The Baby Blues and Postpartum Depression
產后抑郁
Voice 1: Hello, I'm Ryan Geertsma.
聲音1:大家好,我是瑞安·吉爾茲瑪。
Voice 2: And I'm Ruby Jones. Thank you for joining us for today's Spotlight program.
聲音2:我是魯比·瓊斯。謝謝大家收聽今天的重點報道節目。
Voice 3: "I had my first and only child in 2001. I went through a long labour and delivery — about twenty-six hours. My parents came to stay with me for a week to help with the baby. Things were going well and then all of the sudden, when my parents were walking out the door... I could not breathe, my heart was beating very fast, I was completely confused and I started crying uncontrollably. My husband said it was just hormones and that it was a normal thing for me to be going through."

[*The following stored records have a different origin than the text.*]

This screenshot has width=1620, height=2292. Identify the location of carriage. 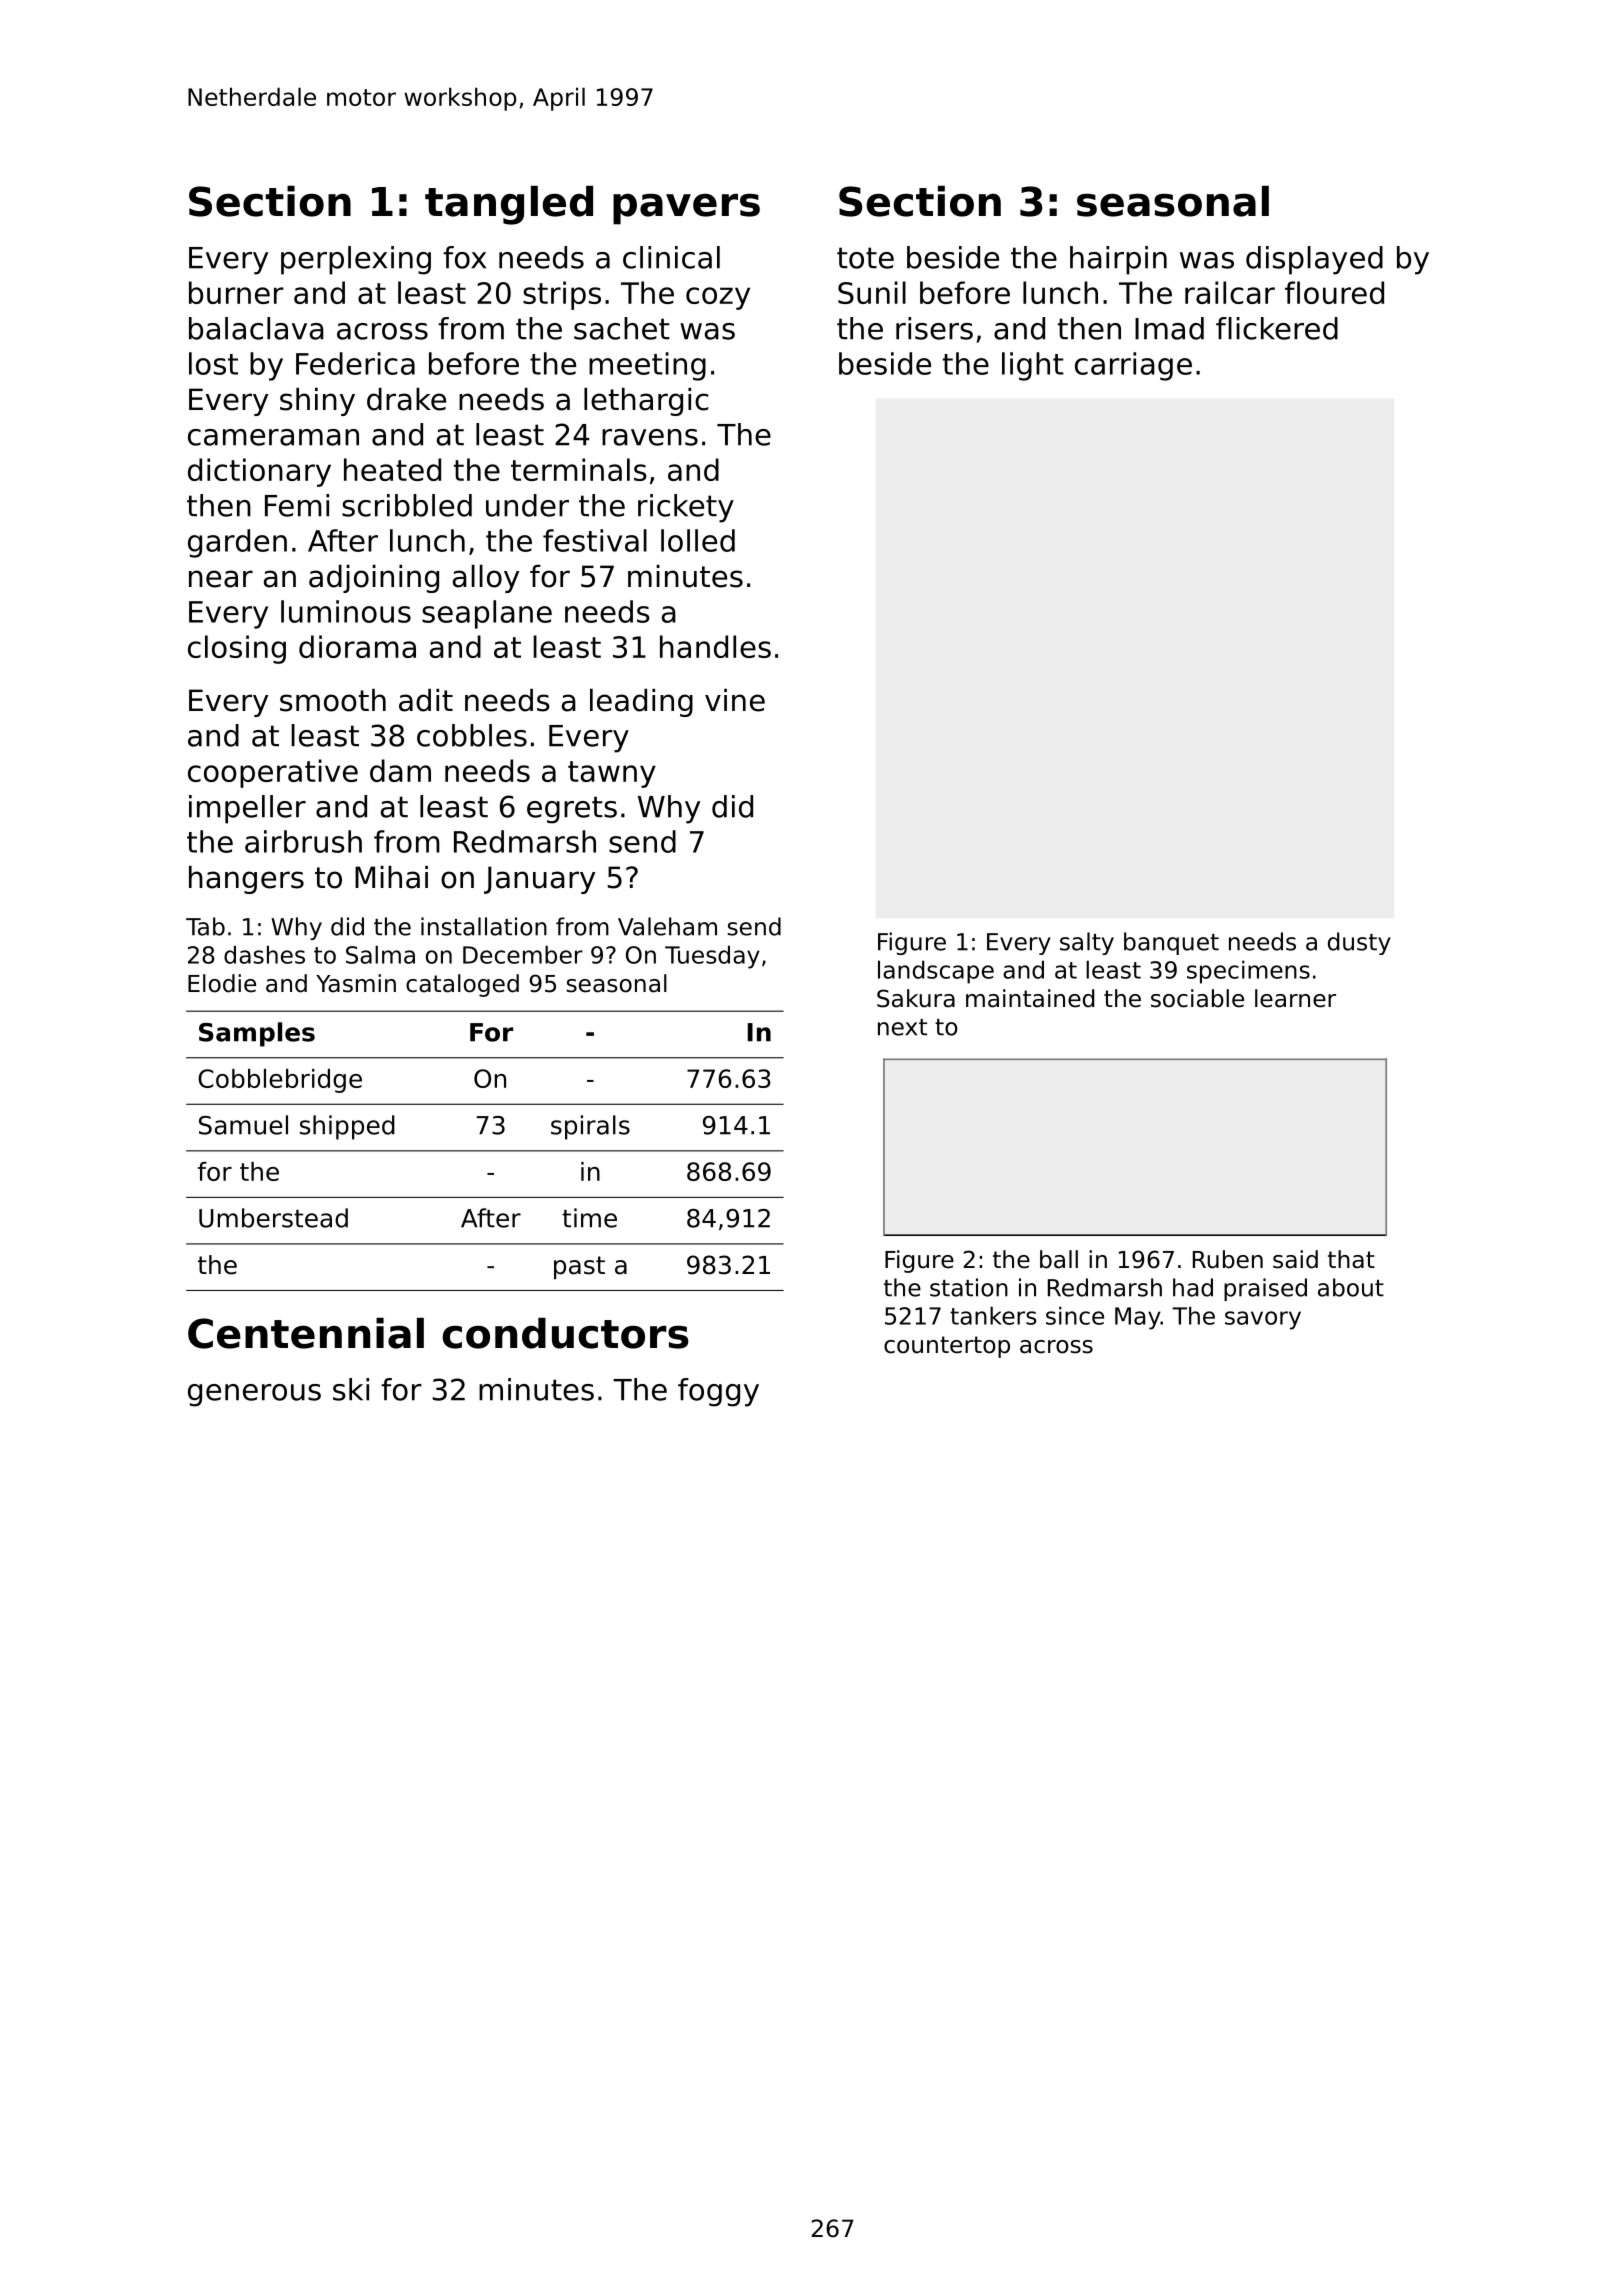
(1133, 366).
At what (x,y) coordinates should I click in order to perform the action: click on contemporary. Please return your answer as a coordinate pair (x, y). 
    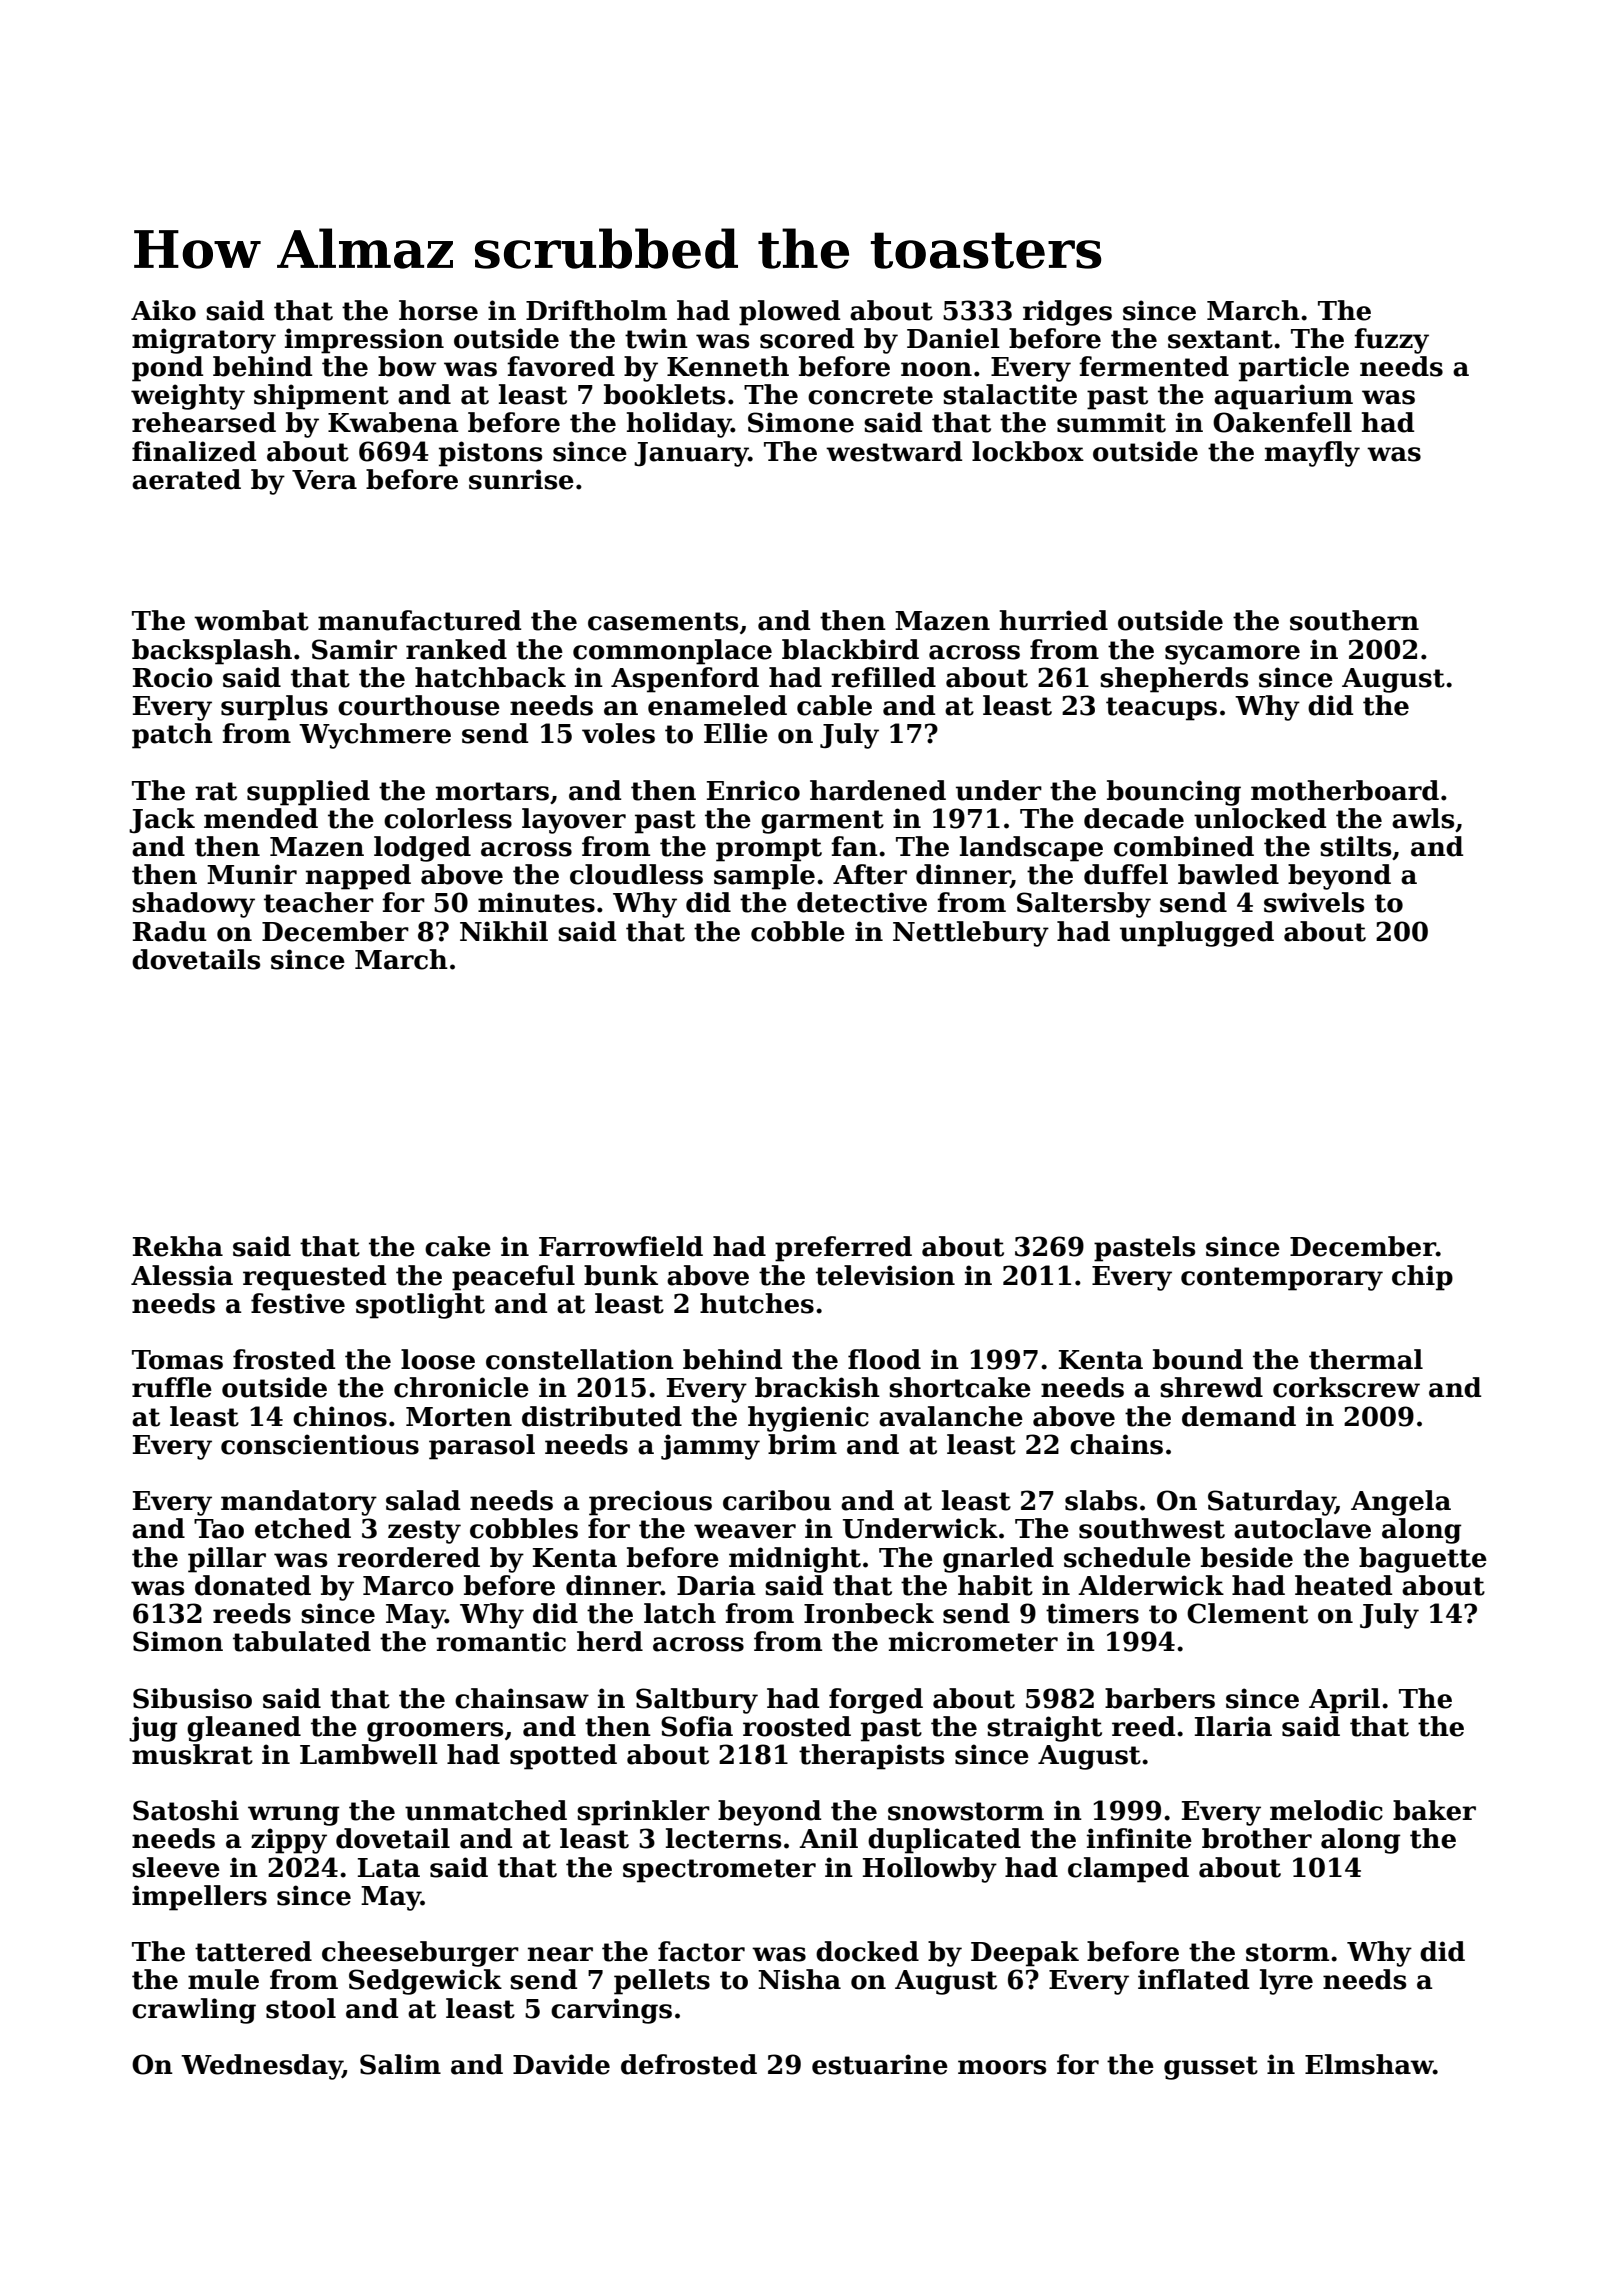
    Looking at the image, I should click on (1282, 1279).
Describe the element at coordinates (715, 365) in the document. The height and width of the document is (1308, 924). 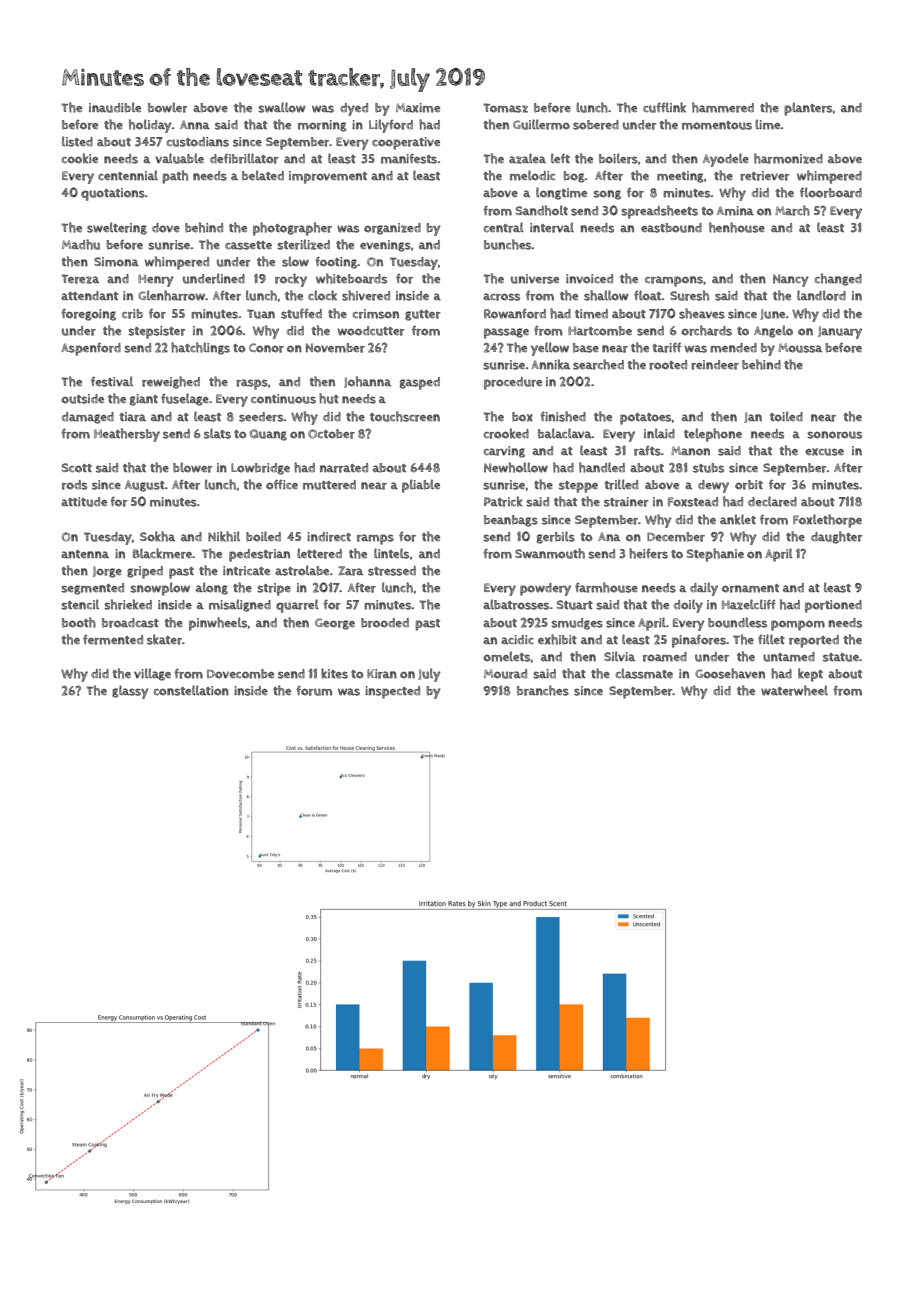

聲音3:“2001年我有了第一個孩子,這也是我唯一的孩子。我經歷了長時間的分娩——大約26小時。我父母過來陪了我一個星期,他們幫忙照顧孩子。事情進展得順利,但我父母一離開,我突然開始無法呼吸,心臟劇烈跳動,我完全陷入混亂中,開始不由自主地哭泣。我丈夫說這只是荷爾蒙在作祟,是正常情況。”
"But I could not eat anything. And within a few weeks I was smaller than I was before I was pregnant. All I did all day was sit and look at the clock waiting for my husband to come home. I had to force myself to pick up my crying daughter and hold her and feed her. I...did not feel like a proud mother. And with that, I felt so guilty. I actually thought about giving my daughter up for adoption. I thought anyone would be a better mother to her than me. I just wanted to run away to start over."
“但我什么也吃不下。幾周之后我就比懷孕之前還要瘦。我一整天都坐著,盯著時鐘等待我丈夫回家。我不得不強迫自己去抱哭泣的女兒,抱著喂她。我認為自己不是個能引以為豪的母親。基于這種情況,我感到很內疚。我甚至想過將女兒交給別人撫養。我曾以為任何人都比我更適合撫養她。我只想逃跑,然后重新開始。”